A graduate of Trent University (BA Hons) and Middlebury College (MA) with degrees in English Literature, Jo-Anne Kingstone started her career in independent schools at Ridley College as an English teacher. In the years between that first year at Ridley and today, she has experienced a wide variety of teaching and learning environments, assuming all the traditional roles of a boarding school “triple-threat” teacher, with responsibilities in the classroom, on the playing field and in the dormitories. Throughout her career she has dedicated herself to education and, further, to the ideals and practicalities of living and working in communities such as those created by independent schools.

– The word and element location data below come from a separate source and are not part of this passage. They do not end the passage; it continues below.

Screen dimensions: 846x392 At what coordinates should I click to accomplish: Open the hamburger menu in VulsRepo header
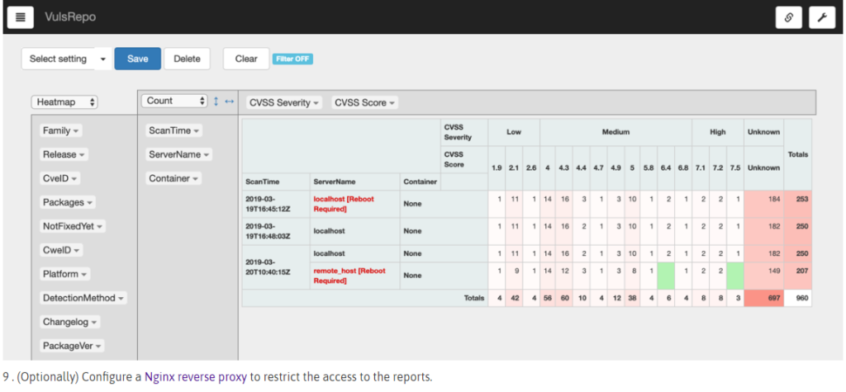coord(20,17)
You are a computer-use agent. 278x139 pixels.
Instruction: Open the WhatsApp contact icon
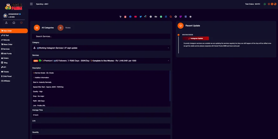point(265,4)
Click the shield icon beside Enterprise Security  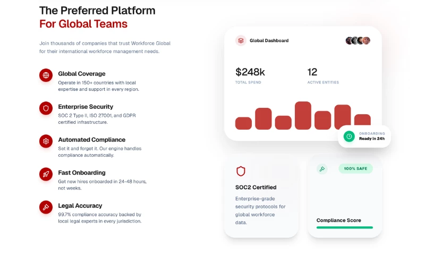coord(46,108)
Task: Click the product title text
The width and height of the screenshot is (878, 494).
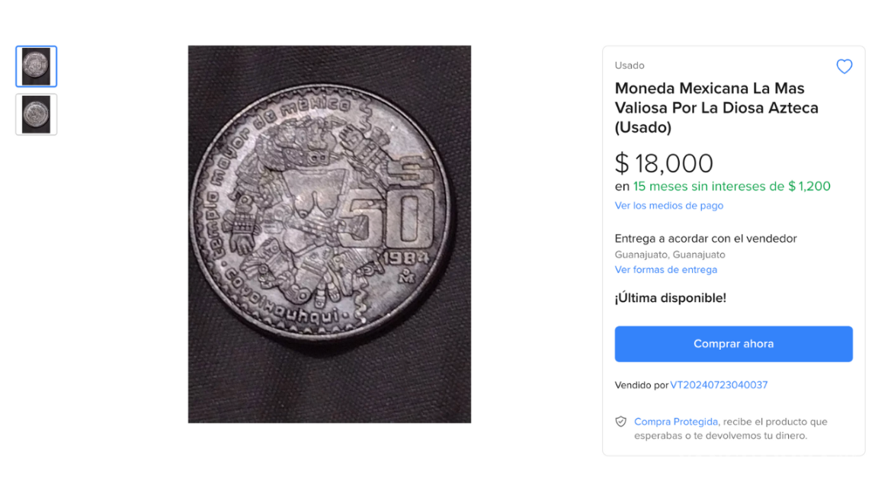Action: 716,107
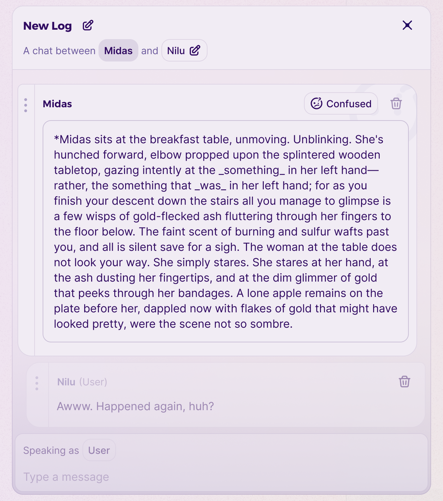Close the New Log dialog
443x501 pixels.
pyautogui.click(x=407, y=25)
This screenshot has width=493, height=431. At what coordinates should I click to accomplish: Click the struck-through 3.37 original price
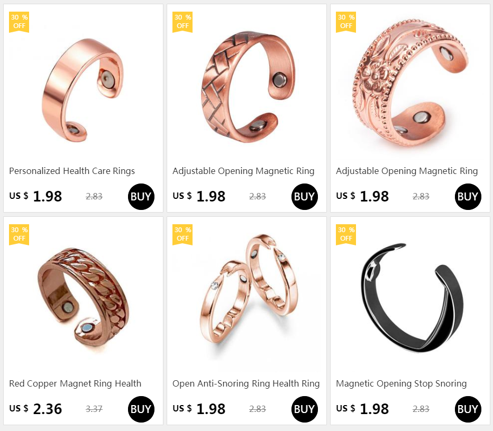click(94, 409)
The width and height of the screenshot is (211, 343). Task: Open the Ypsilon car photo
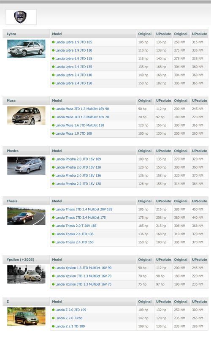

Jo-Anne’s two most recent posts speak specifically to her professional development journey. After spending eight years at The Webb Schools in California where she was first the Director of Student Life and then Associate Dean, she returned to Canada to assume the role of Deputy Head at Shawnigan Lake School on Vancouver Island. At Webb,
Jo-Anne’s role included the management of girls' school programs and activities, the residential program, co-curricular program development, leadership development and discipline. She sat on the Admissions Committee and the Student Life Committee and worked with various task forces that undertook research around brain and gender based learning, the design and implementation of a new daily schedule, the introduction of technology in the classroom and a review of the honor code and its efficacy in the 21st Century school.
As Deputy Head at Shawnigan, Jo-Anne has matched many of these same areas of responsibility, but has also added oversight of the academic program, the calendar and daily schedule, co-curricular programs and development of the teaching faculty. Most recently, she led a full review of the daily academic timetable and with the Head restructured the faculty evaluation process. She has been through three institutional strategic planning processes, worked on various board committees and sat on visiting teams for accreditation in California, Oregon and in Canada. Six years on The Association of Boarding Schools (TABS) Board and four years as a member of the TABS teaching faculty have further broadened her understanding of school cultures and the characteristics of exemplary learning communities.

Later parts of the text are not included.